* _GOAL 1_
Answer these questions using the review of The Light in the Piazza.
(a) In which theatre did the writer see the show?
(b) Which country do the girl and her mother visit on vacation?
(c) Who wrote the show's music and lyrics?
* _GOAL 2_
Copy the review of The Light in the Piazza word for word, starting at "The Light in the Piazza is" and ending at "another thing entirely.".

-- START OF DOCUMENT SECTION --

The Light in the Piazza at Arena Stage

I went into Arena's temporary Crystal City theatre with no prior knowledge of this show. Sometimes it's really fun doing that. The entire night I was practically on the edge of my seat, wondering what would happen next. My fellow blogger Two Hours Traffic was with me that evening, and she did know about the show and I imagine got a good laugh at my expense a couple of times. However, that is exactly what theatre should do to an audience every single time, even if they know the show. It should leave them breathless, irritated that intermission is here already, and anxious to see the next act.

The Light in the Piazza is a beautiful story about a girl and her mother who go to Italy on vacation. While there, the girl, Clara, meets a boy, Fabrizio. They fall in love and want to get married. Naturally, there are several roadblocks they have to get over before they get their happily ever after. A simple tale, but set to Adam Guettel's gorgeous music and lyrics, it takes on a whole new life. Some of it is in Italian, and the actors were very facile with the language, which I appreciated. Saying the words is one thing, but knowing what you're saying is another thing entirely.

-- END OF DOCUMENT SECTION --
-- START OF RECORDED DATA --

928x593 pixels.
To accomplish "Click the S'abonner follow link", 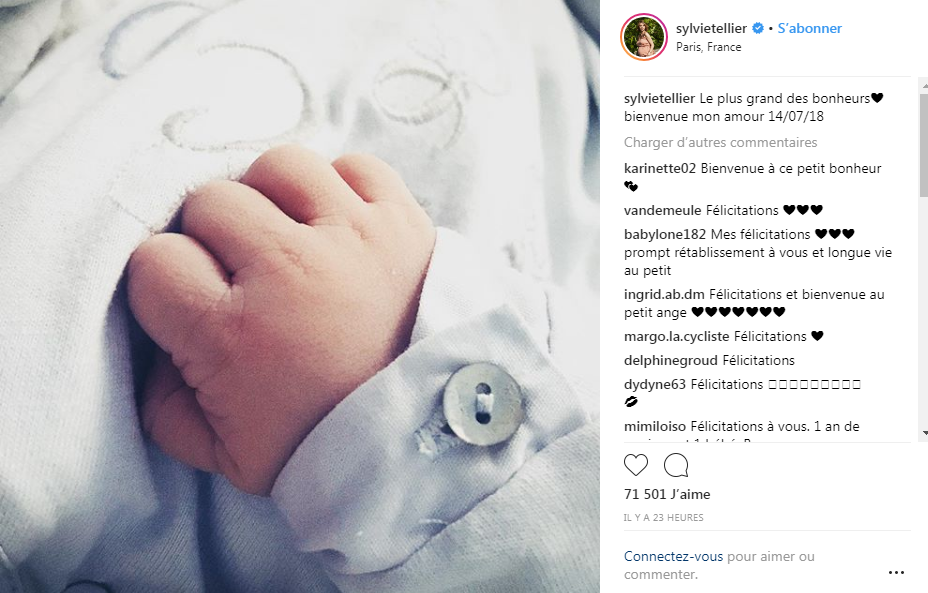I will [x=809, y=28].
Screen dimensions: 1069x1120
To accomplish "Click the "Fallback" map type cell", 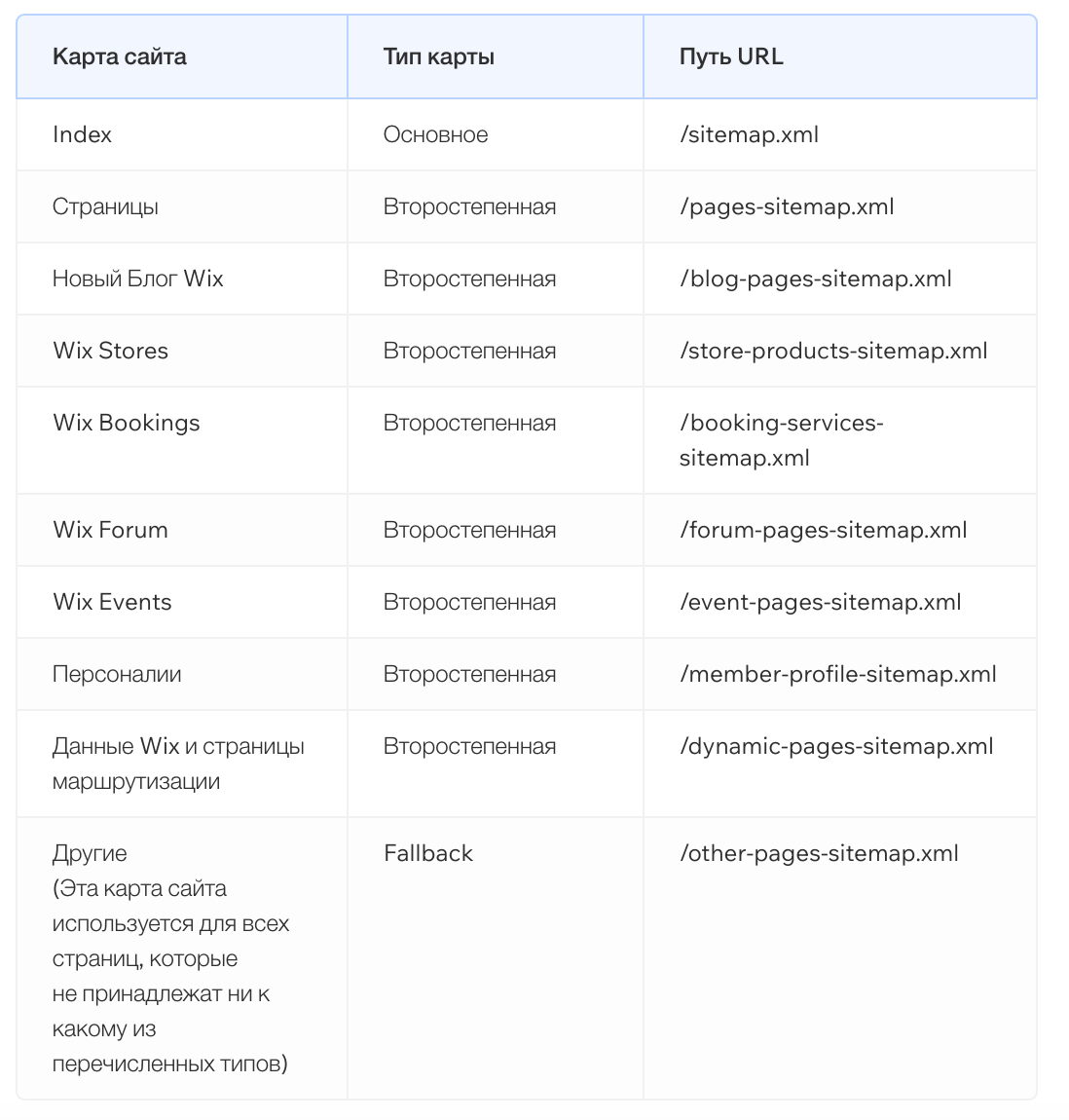I will [x=427, y=853].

-- END OF RECORDED DATA --

* _SOLUTION 1_
(a) Arena's temporary Crystal City theatre
(b) Italy
(c) Adam Guettel

* _SOLUTION 2_
The Light in the Piazza is a beautiful story about a girl and her mother who go to Italy on vacation. While there, the girl, Clara, meets a boy, Fabrizio. They fall in love and want to get married. Naturally, there are several roadblocks they have to get over before they get their happily ever after. A simple tale, but set to Adam Guettel's gorgeous music and lyrics, it takes on a whole new life. Some of it is in Italian, and the actors were very facile with the language, which I appreciated. Saying the words is one thing, but knowing what you're saying is another thing entirely.